# r.i.p water dragon



## aie_boa (Nov 7, 2007)

r.i.p mate, had a very small water dragon not too sure on his age but he was really healthy and well fed clean substrates and water all the time, last friday went to work fed him on teh morning and sprayed him come back from work had a bath etc and went to get him out to handle him and lifted his hidout up and he was stiff solid... r.i.p i love you and miss you


----------



## ViRMiN (Aug 6, 2007)

Aww, very sad to hear of your loss.
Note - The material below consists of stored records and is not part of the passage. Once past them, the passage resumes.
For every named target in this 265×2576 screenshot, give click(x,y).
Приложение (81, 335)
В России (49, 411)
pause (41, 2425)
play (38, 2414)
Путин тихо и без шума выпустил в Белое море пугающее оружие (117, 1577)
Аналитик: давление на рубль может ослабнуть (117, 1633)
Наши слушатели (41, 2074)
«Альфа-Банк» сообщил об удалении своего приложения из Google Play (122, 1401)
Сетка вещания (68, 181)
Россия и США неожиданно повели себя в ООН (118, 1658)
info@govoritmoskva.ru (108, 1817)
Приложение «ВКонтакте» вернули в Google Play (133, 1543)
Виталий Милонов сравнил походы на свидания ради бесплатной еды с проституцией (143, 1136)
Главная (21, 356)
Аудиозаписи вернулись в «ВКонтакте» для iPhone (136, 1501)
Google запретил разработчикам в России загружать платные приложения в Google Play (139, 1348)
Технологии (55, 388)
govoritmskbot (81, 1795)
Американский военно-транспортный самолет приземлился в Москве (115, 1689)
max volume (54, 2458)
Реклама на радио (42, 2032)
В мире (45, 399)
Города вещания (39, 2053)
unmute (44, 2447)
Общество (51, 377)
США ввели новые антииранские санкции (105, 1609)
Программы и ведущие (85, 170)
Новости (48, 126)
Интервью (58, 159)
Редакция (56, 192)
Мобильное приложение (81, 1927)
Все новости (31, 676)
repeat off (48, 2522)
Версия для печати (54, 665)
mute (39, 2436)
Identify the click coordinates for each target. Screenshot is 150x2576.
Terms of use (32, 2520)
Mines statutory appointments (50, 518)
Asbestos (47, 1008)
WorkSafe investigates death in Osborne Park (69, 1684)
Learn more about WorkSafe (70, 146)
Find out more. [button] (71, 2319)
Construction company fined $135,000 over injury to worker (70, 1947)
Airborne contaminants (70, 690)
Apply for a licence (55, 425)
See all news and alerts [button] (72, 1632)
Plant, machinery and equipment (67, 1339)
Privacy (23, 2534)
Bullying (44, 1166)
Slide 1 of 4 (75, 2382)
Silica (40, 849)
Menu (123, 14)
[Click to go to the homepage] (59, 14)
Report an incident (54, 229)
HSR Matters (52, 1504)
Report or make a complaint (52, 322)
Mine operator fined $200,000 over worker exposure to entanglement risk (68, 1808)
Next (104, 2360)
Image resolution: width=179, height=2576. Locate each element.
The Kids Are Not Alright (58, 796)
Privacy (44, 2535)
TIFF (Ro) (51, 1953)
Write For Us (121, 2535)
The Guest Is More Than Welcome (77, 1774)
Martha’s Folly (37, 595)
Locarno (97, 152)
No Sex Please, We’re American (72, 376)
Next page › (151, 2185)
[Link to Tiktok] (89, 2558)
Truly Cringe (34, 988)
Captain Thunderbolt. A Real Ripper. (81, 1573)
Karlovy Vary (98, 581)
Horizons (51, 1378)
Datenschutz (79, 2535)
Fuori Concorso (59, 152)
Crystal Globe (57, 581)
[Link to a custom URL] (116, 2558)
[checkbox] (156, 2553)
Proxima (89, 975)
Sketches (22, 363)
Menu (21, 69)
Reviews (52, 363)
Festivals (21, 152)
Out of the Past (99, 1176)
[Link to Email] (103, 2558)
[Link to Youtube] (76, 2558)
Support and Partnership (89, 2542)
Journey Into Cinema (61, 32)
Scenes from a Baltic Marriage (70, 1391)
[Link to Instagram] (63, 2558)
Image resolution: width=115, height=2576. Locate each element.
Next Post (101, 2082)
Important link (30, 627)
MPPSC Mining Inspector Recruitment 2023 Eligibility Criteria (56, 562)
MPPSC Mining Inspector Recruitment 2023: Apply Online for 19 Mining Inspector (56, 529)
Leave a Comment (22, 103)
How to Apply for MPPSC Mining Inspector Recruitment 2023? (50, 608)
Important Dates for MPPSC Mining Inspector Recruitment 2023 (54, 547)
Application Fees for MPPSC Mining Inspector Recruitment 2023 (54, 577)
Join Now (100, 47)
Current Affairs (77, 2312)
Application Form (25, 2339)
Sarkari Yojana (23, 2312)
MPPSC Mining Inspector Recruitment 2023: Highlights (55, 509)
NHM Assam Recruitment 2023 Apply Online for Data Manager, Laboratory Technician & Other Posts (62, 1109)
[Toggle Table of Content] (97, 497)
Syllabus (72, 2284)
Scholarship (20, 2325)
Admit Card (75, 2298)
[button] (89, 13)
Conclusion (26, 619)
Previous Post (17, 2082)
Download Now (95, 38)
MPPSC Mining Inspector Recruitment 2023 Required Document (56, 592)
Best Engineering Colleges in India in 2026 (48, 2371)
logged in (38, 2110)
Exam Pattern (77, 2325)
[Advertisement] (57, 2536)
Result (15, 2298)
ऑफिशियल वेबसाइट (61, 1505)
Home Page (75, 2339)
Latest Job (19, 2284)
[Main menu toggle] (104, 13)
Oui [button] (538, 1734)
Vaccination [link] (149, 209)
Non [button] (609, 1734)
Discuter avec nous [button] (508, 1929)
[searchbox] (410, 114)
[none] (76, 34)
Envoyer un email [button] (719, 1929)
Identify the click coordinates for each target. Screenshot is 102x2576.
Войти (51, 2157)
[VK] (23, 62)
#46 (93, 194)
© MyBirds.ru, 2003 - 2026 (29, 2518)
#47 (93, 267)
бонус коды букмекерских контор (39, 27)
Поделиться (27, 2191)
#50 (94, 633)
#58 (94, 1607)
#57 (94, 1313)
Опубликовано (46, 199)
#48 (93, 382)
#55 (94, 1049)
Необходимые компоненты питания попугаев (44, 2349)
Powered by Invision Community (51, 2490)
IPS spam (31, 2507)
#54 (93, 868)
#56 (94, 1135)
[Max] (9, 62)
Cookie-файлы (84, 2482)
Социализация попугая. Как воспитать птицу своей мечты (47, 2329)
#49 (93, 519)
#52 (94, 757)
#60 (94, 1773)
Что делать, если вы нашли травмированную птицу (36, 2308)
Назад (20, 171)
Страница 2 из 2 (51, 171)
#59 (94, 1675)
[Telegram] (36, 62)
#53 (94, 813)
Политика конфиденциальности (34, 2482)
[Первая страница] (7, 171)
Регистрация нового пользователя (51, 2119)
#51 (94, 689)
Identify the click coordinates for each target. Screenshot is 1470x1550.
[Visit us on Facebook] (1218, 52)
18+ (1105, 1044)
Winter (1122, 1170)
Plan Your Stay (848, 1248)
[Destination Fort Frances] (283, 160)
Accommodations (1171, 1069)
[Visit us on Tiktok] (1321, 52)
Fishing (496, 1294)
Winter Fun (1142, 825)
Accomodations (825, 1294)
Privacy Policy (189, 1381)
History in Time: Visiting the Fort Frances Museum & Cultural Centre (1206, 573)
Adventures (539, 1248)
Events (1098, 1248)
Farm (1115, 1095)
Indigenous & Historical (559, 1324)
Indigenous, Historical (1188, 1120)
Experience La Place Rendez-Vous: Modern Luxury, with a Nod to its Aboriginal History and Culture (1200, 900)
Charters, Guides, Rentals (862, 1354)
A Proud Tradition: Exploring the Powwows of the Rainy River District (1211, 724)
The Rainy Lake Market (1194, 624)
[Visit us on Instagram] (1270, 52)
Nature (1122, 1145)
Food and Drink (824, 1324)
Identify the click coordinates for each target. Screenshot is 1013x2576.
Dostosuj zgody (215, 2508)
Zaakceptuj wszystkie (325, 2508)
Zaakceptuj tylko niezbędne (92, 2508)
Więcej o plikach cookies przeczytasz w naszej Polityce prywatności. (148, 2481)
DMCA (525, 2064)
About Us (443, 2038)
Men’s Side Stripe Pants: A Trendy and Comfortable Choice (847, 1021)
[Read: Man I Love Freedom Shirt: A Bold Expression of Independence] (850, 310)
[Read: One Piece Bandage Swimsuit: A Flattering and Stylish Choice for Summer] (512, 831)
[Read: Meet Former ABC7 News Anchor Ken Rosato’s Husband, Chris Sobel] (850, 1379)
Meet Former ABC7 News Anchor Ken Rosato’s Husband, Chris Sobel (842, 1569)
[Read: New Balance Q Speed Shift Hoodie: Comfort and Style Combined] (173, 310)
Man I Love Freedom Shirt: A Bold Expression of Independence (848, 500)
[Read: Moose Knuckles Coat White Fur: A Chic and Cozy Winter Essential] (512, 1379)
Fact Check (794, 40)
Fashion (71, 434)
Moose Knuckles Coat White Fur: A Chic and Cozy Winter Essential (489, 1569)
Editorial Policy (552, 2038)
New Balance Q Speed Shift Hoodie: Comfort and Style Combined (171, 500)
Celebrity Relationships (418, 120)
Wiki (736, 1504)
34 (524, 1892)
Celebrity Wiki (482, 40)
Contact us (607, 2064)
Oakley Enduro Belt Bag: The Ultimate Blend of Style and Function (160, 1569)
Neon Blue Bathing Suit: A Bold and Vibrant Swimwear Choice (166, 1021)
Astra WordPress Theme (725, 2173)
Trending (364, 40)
RIP little dragon


----------



## ANT (Nov 11, 2007)

sorry to hear about your loss  R.I.P


----------



## Bexie (Dec 20, 2007)

R.I.P sorry 2 hear about it x


----------



## Iliria (Jan 19, 2007)

r.i.p


----------



## Drummerkid (Sep 24, 2007)

Rest In Peace Little Guy


----------



## aie_boa (Nov 7, 2007)

thanks guys


----------



## ViRMiN (Aug 6, 2007)

Hope you're all okay....


----------



## rob-stl-07 (Jun 3, 2007)

R.i.p


----------



## aie_boa (Nov 7, 2007)

yeah im a bit better now that christmas is over and done with


----------



## kelly (Mar 3, 2006)

so sorry  R.I.P little one xx


----------



## mleadley (Oct 1, 2007)

Sorry to hear that !!!


----------



## cupcake.1978 (Aug 14, 2007)

R.I.P. Water dragon.


----------